#### What is required:
In the material below, pictures must be dropped. Repeat exactly, and only, the lines from the line with "Click help icon next to 专利申请流程有哪些步骤" to the line with "the UR canton", both ends included.

----

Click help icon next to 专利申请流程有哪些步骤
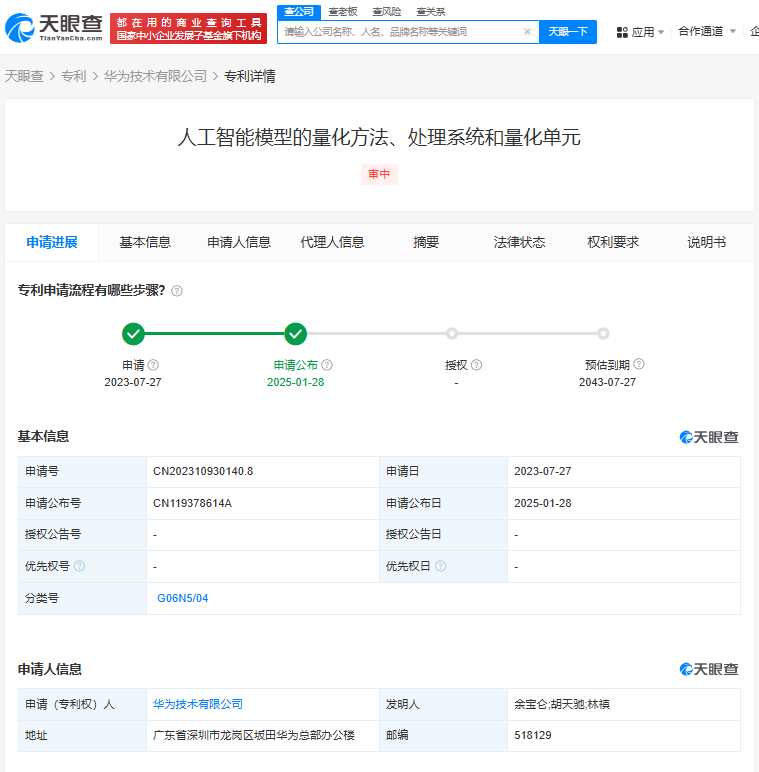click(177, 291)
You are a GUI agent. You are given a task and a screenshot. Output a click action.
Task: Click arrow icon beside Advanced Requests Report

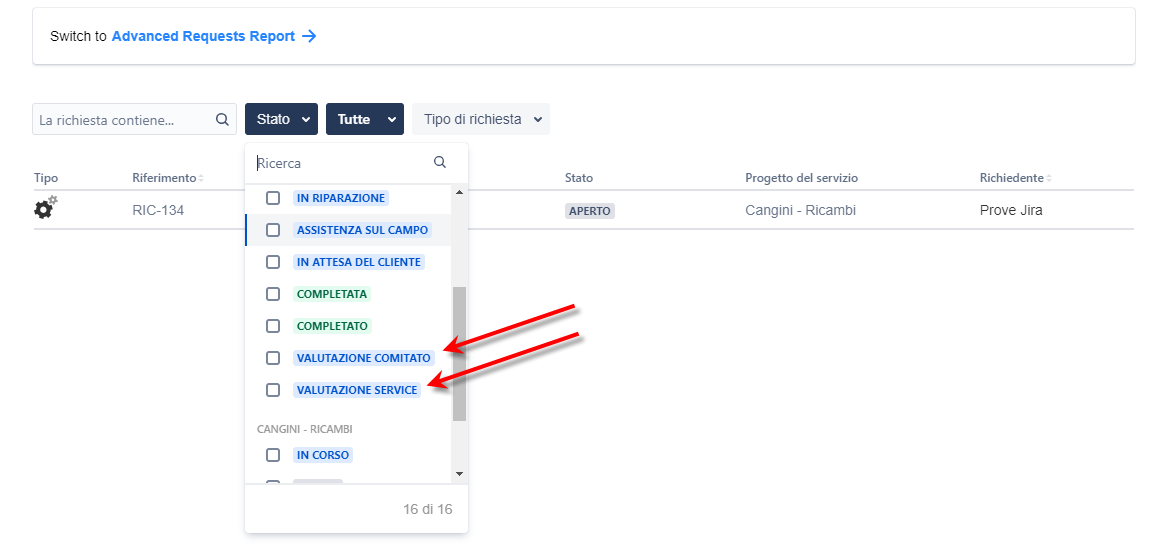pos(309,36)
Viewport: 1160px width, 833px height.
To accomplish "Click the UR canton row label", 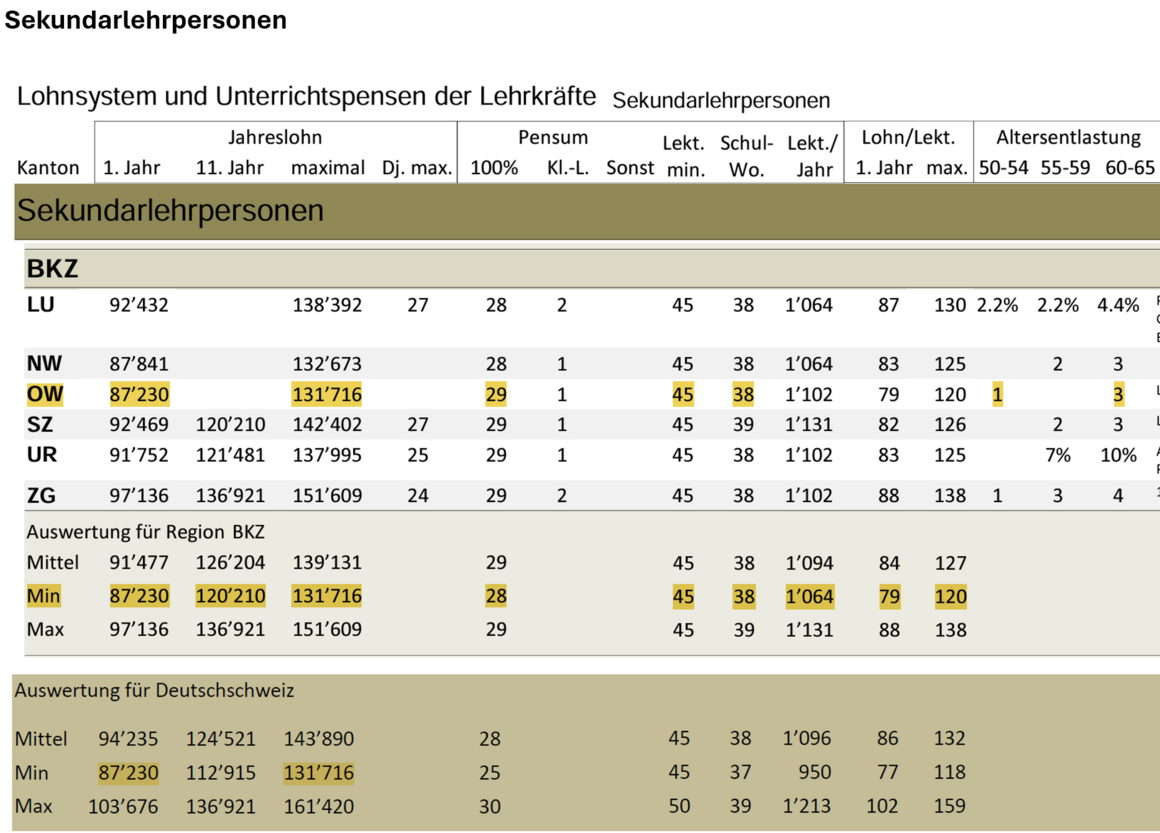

----

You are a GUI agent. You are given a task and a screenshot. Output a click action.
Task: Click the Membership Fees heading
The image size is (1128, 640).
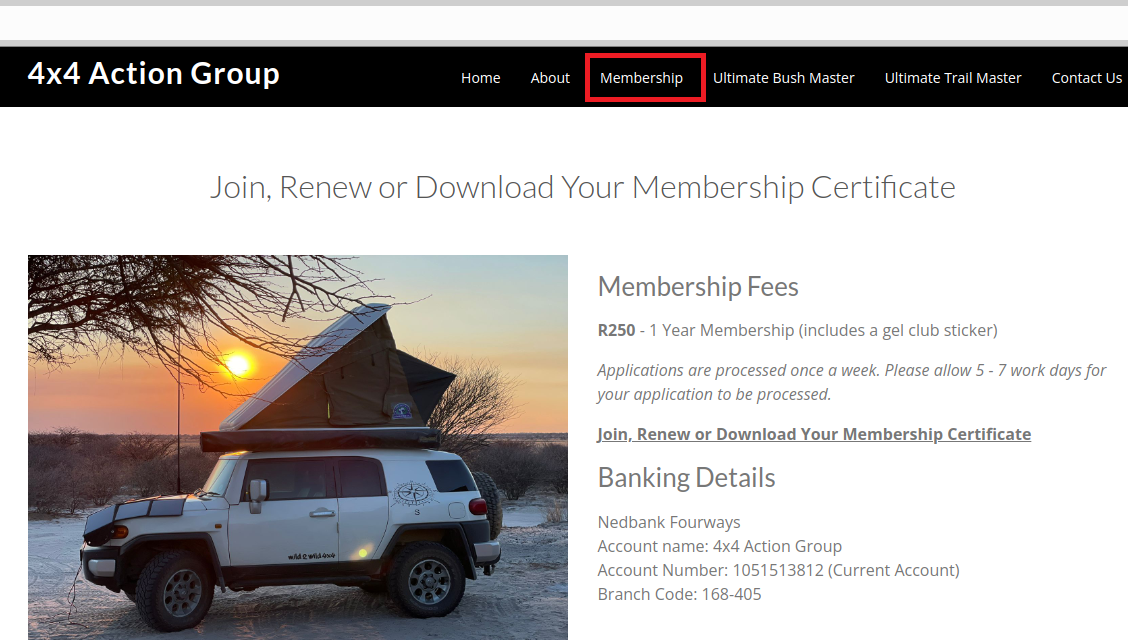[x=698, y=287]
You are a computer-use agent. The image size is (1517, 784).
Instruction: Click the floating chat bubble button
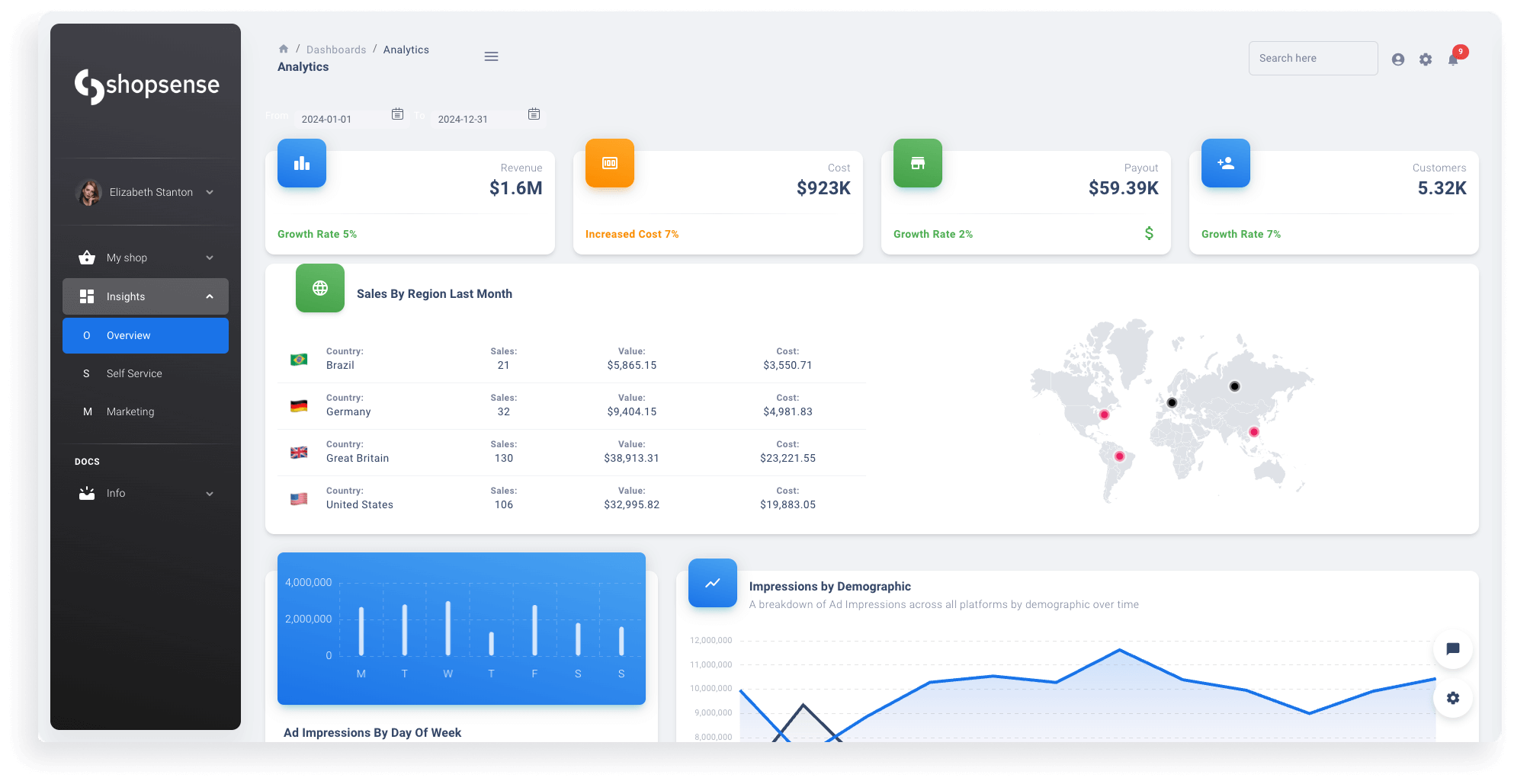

----

#### Exercise output:
Click help icon next to 专利申请流程有哪些步骤
click(177, 291)
You are a GUI agent. You are given a task and a screenshot. Output a click action.
Task: Click arrow icon beside Advanced Requests Report

pos(309,36)
Viewport: 1160px width, 833px height.
To accomplish "Click the UR canton row label", 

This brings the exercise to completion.